このような渇望が自然と湧き上がって来た時期に結婚をすればいい。社会としては晩婚化に伴う少子化は問題かもしれないけれど、無理な早婚は当事者たちを不幸にするし、「婚期」を逃した人たちを結婚から遠ざけてしまう。
35歳以上での結婚は一般的には晩婚と見なされると思う。「割れ鍋にとじぶた」などと自嘲ぎみに語る夫婦もいる。でも、本人たちがより幸せになり、親しい人からも祝福される結婚であれば歓迎すべきだ、と晩婚者のひとりとしては信じたい。
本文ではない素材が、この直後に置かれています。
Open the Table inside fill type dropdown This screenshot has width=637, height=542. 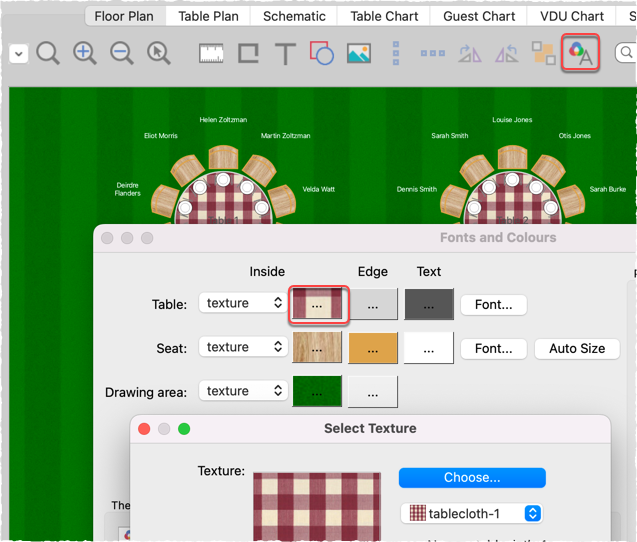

頭に白髪が混じるようになってからの結婚は、確かにちょっと気恥ずかしい。それだけに味わい深く、エピソードにも事欠かない。独身時代はどのように過ごしてきたのか。なぜ今さら結婚しようと思ったのか。結婚相手はどんな人で、出会いは何だったのか。お互いの家族は反対したりしなかったか。結婚生活はどうですか。意外と自由だったりしますよね? あれこれ語り合ってみたいのだ。
本連載では、35歳以上で結婚した人たちを親しみを込めて「晩婚さん」と名付ける。新婚当初からすでに中高年だった僕たち。企業活動に例えるなら老舗企業同士の対等合併であり、車の運転で言えば若葉マークともみじマークを両方付けて走っているようなものだ。小さな衝突事故などしょっちゅうだけど、大人の知恵と達観で乗り切るしかない。経験を共有し、一緒に泣き笑いましょうよ。さあ、晩婚さん、いらっしゃい!